We didn’t have kids in tow but you can appreciate all that’s on offer for those that do when they visit Wheal Martyn. We enjoyed a walk around the grounds, a wander around the museum and a spot of lunch.
It’s one of those signs I’ve passed numerous times en route to St Austell and yet I’ve never known what to expect. I thought it about time to see what it is actually all about.
China clay mining in Cornwall
I knew the museum was about the old china clay mining but other than that I didn’t know what to expect. What I was most pleasantly surprised about was the amount of stuff that was at Wheal Martyn. With numerous attractions outside as well as an inside and outside museum there is a lot more there than what meets the eye.
It was interesting to learn about the history of the china clay mining that dominated this stretch of the river in St Austell. Protected under the Scheduled Ancient Monument scheme by English Heritage, the museum site incorporates historic buildings and numerous clay mining exhibits. Two mines, Gomm Works and Wheal Martyn Works, are part of the site. Although Gomm Works ceased activity in the 1920s, the pit at Wheal Martyn is still in action today.
What’s on at
The museum and its various exhibits are really very interesting from the settling tanks and water wheels to the children’s adventure trail and Flat Rod Tunnel. There’s also an indoor discovery centre and a woodland walk (one of many walks around the site) that leads you to stunning views of clay pit being worked still.
It is largely a museum of information gathering and while there are some interactive exhibits in the discovery centre, it’s not as engaging as other more modern museums.
Family friendly and dog friendly
This day out can be enjoyed by most. Although the walks are quite steep in places so may not be suitable for some who struggle with mobility. They accept dogs on leads in all areas of the museum, which worked well with our two cocker spaniels, although we did have to sit outside to eat but this is understandable.
Once you visit the museum you get free entry for the rest of the year.

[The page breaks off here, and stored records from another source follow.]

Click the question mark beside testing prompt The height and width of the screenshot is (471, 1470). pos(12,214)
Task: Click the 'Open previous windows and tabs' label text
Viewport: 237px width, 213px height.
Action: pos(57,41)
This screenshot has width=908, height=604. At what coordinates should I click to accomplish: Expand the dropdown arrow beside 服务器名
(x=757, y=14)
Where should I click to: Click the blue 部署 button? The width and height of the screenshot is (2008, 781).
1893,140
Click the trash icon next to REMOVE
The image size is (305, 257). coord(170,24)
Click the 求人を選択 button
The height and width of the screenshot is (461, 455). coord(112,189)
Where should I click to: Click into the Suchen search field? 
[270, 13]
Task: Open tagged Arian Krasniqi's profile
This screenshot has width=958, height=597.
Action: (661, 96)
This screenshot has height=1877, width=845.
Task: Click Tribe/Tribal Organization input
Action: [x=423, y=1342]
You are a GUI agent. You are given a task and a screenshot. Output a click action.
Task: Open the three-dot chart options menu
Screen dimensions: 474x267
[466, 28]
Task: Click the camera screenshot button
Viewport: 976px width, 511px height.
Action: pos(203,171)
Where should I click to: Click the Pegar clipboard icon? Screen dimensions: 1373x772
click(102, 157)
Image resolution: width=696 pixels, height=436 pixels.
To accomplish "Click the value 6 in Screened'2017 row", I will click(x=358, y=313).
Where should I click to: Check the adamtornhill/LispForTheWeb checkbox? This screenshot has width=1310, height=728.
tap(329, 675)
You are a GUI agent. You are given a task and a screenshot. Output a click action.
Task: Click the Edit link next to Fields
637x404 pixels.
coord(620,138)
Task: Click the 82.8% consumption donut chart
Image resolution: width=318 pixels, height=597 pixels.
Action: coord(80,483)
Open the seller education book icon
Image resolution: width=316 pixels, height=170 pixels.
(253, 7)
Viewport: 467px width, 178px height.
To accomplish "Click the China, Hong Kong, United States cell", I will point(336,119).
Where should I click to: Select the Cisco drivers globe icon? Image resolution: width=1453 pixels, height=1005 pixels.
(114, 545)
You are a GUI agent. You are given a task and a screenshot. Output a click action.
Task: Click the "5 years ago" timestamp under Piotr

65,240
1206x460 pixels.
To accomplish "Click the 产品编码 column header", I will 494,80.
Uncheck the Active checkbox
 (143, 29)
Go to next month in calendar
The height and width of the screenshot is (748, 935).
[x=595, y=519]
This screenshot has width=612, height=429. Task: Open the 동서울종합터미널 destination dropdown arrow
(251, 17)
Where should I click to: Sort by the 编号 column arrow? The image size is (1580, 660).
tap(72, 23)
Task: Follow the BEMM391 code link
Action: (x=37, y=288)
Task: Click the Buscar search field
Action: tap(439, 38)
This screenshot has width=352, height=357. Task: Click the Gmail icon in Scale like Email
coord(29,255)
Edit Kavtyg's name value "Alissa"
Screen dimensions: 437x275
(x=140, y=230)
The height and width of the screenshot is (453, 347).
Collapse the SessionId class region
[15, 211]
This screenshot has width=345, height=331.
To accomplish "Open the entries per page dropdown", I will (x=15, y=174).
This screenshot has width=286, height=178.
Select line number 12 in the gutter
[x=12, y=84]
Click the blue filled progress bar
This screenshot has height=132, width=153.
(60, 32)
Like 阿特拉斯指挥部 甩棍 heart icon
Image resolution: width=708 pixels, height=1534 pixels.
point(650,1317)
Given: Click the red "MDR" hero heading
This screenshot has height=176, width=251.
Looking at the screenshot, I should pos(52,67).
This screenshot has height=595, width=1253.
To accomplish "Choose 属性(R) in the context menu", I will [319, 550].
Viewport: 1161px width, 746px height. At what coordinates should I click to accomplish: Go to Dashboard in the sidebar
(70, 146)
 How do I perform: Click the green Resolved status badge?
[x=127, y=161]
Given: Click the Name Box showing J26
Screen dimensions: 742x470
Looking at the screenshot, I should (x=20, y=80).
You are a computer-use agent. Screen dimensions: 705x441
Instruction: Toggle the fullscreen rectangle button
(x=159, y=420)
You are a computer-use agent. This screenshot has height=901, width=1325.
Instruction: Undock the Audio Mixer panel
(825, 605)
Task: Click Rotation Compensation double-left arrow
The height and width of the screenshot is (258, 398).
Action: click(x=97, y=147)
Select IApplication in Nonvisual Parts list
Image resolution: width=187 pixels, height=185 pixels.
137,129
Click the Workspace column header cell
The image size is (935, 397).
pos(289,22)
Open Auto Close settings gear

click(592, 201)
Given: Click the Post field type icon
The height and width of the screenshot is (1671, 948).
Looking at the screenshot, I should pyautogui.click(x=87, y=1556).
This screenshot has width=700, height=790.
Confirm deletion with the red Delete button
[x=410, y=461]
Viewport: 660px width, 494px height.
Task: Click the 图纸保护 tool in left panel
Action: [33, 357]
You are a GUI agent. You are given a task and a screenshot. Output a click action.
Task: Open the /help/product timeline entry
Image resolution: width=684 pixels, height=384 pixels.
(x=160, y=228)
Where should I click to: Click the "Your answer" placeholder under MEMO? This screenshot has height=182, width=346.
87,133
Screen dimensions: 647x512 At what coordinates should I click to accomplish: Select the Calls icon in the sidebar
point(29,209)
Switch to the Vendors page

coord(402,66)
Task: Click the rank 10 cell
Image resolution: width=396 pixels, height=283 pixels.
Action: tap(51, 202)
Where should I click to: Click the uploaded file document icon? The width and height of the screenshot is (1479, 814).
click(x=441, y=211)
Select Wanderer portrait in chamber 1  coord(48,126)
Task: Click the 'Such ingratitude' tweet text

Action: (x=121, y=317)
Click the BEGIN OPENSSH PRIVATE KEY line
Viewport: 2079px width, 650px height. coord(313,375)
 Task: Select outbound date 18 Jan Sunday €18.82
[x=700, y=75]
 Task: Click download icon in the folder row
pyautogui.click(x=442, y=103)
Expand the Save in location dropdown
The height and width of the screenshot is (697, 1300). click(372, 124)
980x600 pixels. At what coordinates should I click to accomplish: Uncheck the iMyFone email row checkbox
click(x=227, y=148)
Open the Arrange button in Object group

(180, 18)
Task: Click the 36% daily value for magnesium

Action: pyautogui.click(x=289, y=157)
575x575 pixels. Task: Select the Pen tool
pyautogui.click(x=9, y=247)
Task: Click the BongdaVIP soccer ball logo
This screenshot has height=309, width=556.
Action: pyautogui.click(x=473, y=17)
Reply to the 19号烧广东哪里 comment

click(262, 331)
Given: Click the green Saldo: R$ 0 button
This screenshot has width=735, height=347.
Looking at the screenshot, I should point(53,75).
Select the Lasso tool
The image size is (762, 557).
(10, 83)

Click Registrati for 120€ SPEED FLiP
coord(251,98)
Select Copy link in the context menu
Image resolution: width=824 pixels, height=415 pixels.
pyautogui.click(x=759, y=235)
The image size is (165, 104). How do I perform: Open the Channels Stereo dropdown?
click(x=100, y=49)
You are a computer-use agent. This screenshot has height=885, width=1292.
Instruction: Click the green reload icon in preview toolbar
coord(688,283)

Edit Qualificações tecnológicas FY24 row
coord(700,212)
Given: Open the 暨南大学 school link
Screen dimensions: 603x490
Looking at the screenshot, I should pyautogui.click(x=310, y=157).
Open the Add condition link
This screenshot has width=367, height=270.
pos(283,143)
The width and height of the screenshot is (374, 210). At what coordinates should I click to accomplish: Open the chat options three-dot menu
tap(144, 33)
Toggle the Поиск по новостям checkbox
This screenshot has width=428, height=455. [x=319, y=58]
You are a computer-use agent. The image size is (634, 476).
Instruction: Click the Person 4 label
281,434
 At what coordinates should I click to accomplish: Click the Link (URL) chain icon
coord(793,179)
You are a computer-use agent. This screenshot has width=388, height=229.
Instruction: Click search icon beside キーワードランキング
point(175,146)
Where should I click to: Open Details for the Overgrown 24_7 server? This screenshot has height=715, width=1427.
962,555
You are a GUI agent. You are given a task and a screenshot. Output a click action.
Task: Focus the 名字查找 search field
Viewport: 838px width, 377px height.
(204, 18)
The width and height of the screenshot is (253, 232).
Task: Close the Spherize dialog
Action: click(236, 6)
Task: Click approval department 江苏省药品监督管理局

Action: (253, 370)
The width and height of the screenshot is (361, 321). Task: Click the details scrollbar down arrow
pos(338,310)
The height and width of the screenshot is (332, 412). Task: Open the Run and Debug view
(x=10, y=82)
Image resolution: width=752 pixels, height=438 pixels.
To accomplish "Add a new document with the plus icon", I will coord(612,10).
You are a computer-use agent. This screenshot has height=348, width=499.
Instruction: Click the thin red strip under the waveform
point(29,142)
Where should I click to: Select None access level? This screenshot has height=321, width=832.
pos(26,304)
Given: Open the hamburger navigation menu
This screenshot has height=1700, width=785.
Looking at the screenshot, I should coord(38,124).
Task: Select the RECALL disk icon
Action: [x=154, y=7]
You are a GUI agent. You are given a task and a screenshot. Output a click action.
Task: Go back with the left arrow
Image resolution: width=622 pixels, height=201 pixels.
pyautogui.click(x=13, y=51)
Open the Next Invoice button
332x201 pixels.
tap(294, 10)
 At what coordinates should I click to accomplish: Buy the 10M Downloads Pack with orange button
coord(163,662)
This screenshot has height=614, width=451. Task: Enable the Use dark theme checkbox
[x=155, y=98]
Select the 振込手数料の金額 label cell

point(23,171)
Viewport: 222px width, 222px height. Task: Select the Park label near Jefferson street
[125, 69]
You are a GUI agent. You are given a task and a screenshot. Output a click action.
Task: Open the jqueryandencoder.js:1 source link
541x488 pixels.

It offers a nice place to walk the dogs and the perfect excuse for a cream tea (jam on first for me!) - there’s a very nice cafe here too.
Practical tips for visiting
•There is parking at the museum
•There are ramps to help people to get around within the museum
•The grounds are undulating, so consider this ahead of planning a walk
•There’s a cute shop and lovely cafe on-site
About the author: Rob is our customer experience advisor.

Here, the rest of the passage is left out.